- _TASK OBJECTIVE_:
Add 19 to every coordinate in the answers and write out everything from the start of the entries down to the line containing "[x=62, y=393]", requests included. Leave all other text in those lines unchanged.

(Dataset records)
** BEGIN **

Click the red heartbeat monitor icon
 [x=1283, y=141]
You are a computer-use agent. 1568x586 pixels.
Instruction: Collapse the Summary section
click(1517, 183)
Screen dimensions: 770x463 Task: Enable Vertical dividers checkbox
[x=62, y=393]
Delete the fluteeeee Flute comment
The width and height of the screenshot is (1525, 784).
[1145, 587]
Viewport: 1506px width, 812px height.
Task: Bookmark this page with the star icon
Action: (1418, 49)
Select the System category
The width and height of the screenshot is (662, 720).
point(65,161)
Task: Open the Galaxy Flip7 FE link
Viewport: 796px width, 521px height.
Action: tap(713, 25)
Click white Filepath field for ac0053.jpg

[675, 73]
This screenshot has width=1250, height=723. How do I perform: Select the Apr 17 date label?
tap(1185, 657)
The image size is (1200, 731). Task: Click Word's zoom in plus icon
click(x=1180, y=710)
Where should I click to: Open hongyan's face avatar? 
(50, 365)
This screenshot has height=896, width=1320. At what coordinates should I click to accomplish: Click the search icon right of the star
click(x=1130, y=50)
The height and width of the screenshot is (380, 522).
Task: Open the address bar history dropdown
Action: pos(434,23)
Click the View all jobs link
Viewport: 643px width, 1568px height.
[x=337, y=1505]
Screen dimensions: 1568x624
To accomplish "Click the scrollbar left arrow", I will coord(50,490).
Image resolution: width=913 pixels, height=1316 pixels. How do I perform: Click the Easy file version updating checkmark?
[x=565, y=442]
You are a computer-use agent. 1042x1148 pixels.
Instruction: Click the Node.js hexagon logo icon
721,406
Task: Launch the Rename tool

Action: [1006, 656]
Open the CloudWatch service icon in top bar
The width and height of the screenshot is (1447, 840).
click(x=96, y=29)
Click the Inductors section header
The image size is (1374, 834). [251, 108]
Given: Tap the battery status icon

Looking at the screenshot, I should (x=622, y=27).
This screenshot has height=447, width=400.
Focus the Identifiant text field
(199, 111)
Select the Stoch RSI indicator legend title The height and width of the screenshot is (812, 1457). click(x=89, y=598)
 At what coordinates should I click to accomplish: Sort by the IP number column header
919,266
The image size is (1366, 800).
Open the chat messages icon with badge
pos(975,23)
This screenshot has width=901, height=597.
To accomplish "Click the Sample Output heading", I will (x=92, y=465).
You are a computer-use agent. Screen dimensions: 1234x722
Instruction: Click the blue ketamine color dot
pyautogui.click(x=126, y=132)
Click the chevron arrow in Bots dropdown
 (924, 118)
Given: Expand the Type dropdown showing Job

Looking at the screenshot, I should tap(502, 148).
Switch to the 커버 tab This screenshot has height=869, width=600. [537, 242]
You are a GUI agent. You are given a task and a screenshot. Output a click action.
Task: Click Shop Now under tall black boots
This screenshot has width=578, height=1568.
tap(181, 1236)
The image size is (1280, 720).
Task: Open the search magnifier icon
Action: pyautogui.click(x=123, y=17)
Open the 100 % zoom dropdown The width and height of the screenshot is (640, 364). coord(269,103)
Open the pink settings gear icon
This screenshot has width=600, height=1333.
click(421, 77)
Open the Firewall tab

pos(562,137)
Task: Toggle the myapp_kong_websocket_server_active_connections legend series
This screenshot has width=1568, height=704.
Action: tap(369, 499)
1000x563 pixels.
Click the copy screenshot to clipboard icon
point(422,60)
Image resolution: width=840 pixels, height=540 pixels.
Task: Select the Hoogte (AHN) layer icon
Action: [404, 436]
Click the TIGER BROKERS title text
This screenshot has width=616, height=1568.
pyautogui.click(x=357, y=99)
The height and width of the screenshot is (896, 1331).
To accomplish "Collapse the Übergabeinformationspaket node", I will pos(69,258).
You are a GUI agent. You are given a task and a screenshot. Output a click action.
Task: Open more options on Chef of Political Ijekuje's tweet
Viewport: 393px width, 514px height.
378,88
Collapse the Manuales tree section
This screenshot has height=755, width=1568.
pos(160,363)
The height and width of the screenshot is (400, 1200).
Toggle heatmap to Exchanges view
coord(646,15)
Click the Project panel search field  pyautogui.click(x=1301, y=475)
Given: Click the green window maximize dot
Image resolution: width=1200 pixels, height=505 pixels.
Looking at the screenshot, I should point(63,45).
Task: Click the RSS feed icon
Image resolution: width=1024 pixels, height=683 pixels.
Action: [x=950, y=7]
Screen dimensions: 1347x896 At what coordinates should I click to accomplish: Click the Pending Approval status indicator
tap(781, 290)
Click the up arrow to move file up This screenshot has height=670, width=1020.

** END **

- _EXERCISE RESULT_:
Click the red heartbeat monitor icon
 [x=1302, y=160]
You are a computer-use agent. 1568x586 pixels.
Instruction: Collapse the Summary section
click(1536, 202)
Screen dimensions: 770x463 Task: Enable Vertical dividers checkbox
[x=81, y=412]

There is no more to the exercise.